…Restez, vierges pudiques,
Priez l’aveugle Hœder, père de nos guerriers ;
Adressez-lui vos funèbres cantiques.
Pour vos bras n’est pas fait le poids des boucliers ;
Jamais le sang de glaives meurtriers
Ne doit jaillir sur vos blanches tuniques.
Vous, soldats ! Taranis a résonné dans l’air.

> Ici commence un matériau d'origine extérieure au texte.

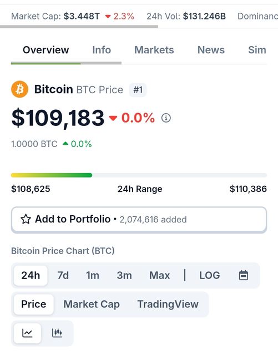This screenshot has height=355, width=278.
Task: Click the orange Bitcoin logo icon
Action: pos(20,89)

Hela, la triste Hela, de sa hache cruelle
Va frapper des Romains la horde criminelle ;
Les corbeaux dévorans suivent à tire-d’aile
La trace de votre fer.
En sortant de chez Leyen, Maurice avait le cœur ulcéré ; il haïssait tous ceux qui avaient assisté au dîner : chacun avait, par ses paroles ou son attention aux paroles des autres, profané son idole, sa belle Hélène.
Il était plein d’une colère qu’il brûlait d’épancher, et si un seul passant se fût avisé de le toucher du coude ou de le regarder, le pauvre homme eût nécessairement payé pour tous les autres.

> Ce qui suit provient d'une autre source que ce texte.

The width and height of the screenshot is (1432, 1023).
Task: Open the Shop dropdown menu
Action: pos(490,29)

— Ohé ! Maurice ! dit Richard, sais-tu que tu as vigoureusement touché le comte ? Il eût été fâcheux que vous eussiez eu des épées au lieu de fleurets.

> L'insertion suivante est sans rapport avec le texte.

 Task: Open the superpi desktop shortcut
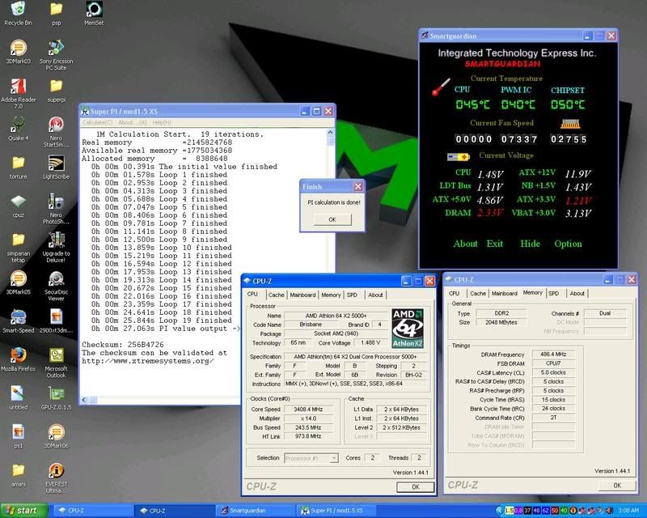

— Je suis par trop original, dit Fischerwald, je cherchais mes gants et je les ai dans ma poche. Cela me rappelle qu’il y a quelque temps une de mes inconcevables distractions me fit oublier mon chapeau. T’ai-je raconté, dit-il à Maurice en lui secouant le bras pour éveiller son attention, que je suis sorti d’une maison sans songer à emporter mon chapeau ?
— Ton coup de fleuret à Leyen, continua Richard, me fait penser qu’il était très possible que vous vous trouvassiez en présence avec des armes plus dangereuses. Heureusement pour lui que Leyen est pacifique pour ces sortes de choses.
Maurice pensa que toute la longanimité était de son côté ; mais il s’abstint de le dire, car ni Richard ni aucun de ceux qui se trouvaient là n’aurait pu comprendre tout ce que lui, Maurice, ressentait de haine contre celui qui, en l’achetant, avait souillé Hélène.
— Quel malheur, continua Richard, si tu avais tué un galant homme pour une catin !
Ce mot était à peine lâché, que Richard avait reçu un horrible soufflet.
On intervint : il fut convenu qu’on se battrait le lendemain matin.